It doesn’t take Tania Lam, professor and researcher with the School of Kinesiology, long to think of an elevator pitch for the research she’s engaged in. “I’ve always been interested in how the nervous system controls our movements, and I look for ways we can improve people’s mobility after they have a spinal cord injury,” she says. “I’m looking for where we can use exercise and physical activity to improve their daily function.”
And although the incidence of spinal cord injury in Canada is relatively low, the annual socioeconomic burden to the health care system is a staggering $740M. Tania’s team is looking at ways in which we could innovate the way we study paralysis and the act of walking to uncover new results.
This unique path began a long time ago for Tania. “Ever since I was young I wanted to work in health and improve the quality of people’s health. I was focused on the nervous system, the brain is so fascinating to me,” she says. “And I’ve always been so interested in how we walk—it’s such a human thing, to walk on two legs. This is sort of what led me into studying spinal cord injury, because after it’s occurred, the first thing people tend to ask is, ‘Am I going to be able to walk again?’, and it’s just so compelling, as well as devastating to imagine that someone can’t make their way around their world. I think this is what motivated me from the beginning, since it’s such a fundamental aspect of our daily life—the ability to walk.”

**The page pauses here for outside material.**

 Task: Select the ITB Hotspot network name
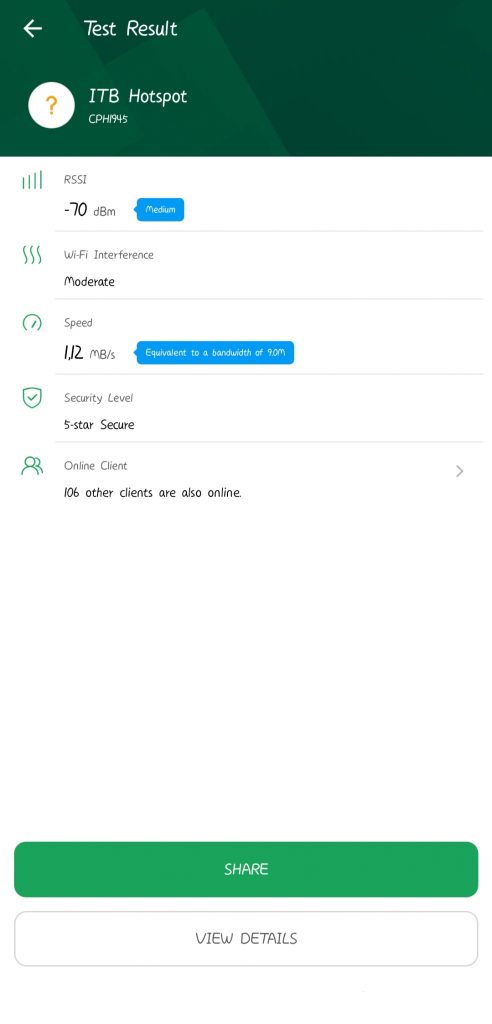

Changing the way we study walking
Tania and her team of researchers at the International Collaboration on Repair Discoveries (ICORD) have made big contributions to this area over the years. “I don’t know if we’ve achieved yet, but we’re trying to get people thinking about the body system holistically when they’re thinking about the recovery of walking,” she says. “It’s not just about muscle strength or speed of walking. It’s about thinking about what a person needs to have in their repertoire to effectively navigate the world—so that means considering their sensory system, their fitness.” Until recently, Tania says, the neuro-rehab field has been limited in how it measures walking, and hasn’t accounted for sensation in the bigger picture. “You can’t walk without having proper sensation in your legs, and no one is looking at that. So that’s the main thing, we do have the tools, we’re at the stage where we’re putting that into practice.”
Tania’s research covers both people with incomplete paralysis and complete paralysis. For those with complete paralysis, her team uses the robotic exoskeleton the team has at ICORD. “With this technology, we have the ability to get people up and walking again, maybe for the first time in many years. There are so many health benefits as well as psychological benefits to this,” she says. “Even talking with one of our research participants, when he got in the exoskeleton the first time, he said very nonchalantly, ‘This is the first time in 10 years I’ve been up on my feet.’” These moments are huge for Tania, and keep her deeply invested in her work.
Getting moving because of PARC
The benefits of her work are abundantly clear when you take a moment to see them in action at the Physical Activity Research Centre (PARC) on the main floor of ICORD, where some 350 individuals with spinal cord injury can go to participate in personalized, accessible physical activity. The centre provides Tania’s team the opportunity to conduct research on individuals with spinal cord injury, while providing individuals with spinal cord injury a place to exercise comfortably.
PARC is changing the lives of people with spinal cord injury, and government is taking notice. Now, the City of Vancouver and the City of Surrey are looking to implement some of PARC’s programs into community centres across the city. The City of Vancouver has even purchased arm spin bikes to create more integrative spin classes. “I’ve been really happy to be able to connect with Surrey and Vancouver,” says Tania. “My vision is to see PARC as the go-to place for cities who want to expand their accessible exercise programs.”
PARC is beneficial for everyone involved, including the 30-45 KIN student volunteers on staff at the facility each semester. Tania says that something she has noted over the last while is the distinct relationships that develop between the students and PARC participants. “Many of the students who come to PARC have opened their minds to what it means to have a disability.”
Tania too has benefitted from seeing PARC in action. “I used to lecture on how important resistance training and strengthening your muscles was to my students and I never did that, but I remember being up there every class and feeling like a hypocrite,” she says. “But working with people with spinal cord injury, I’ve seen them with their limitations, and they still find ways to exercise,” she says. “And I thought, ‘How ungrateful can I be to not exercise?’ So I’ve changed that. Now I run every morning and it’s made a big difference in my work life balance; I have a clearer mind.”
Seeing the benefits of exercise in her own life, Tania feels the urge to encourage other people even more strongly now. “Last week I sent out an email to my students giving them information about the midterm, and at the end I said, ‘Don’t forget to get out and get some fresh air and exercise, it’s good for your neuroplasticity and it’ll be beneficial for your performance on the test,’” she laughs.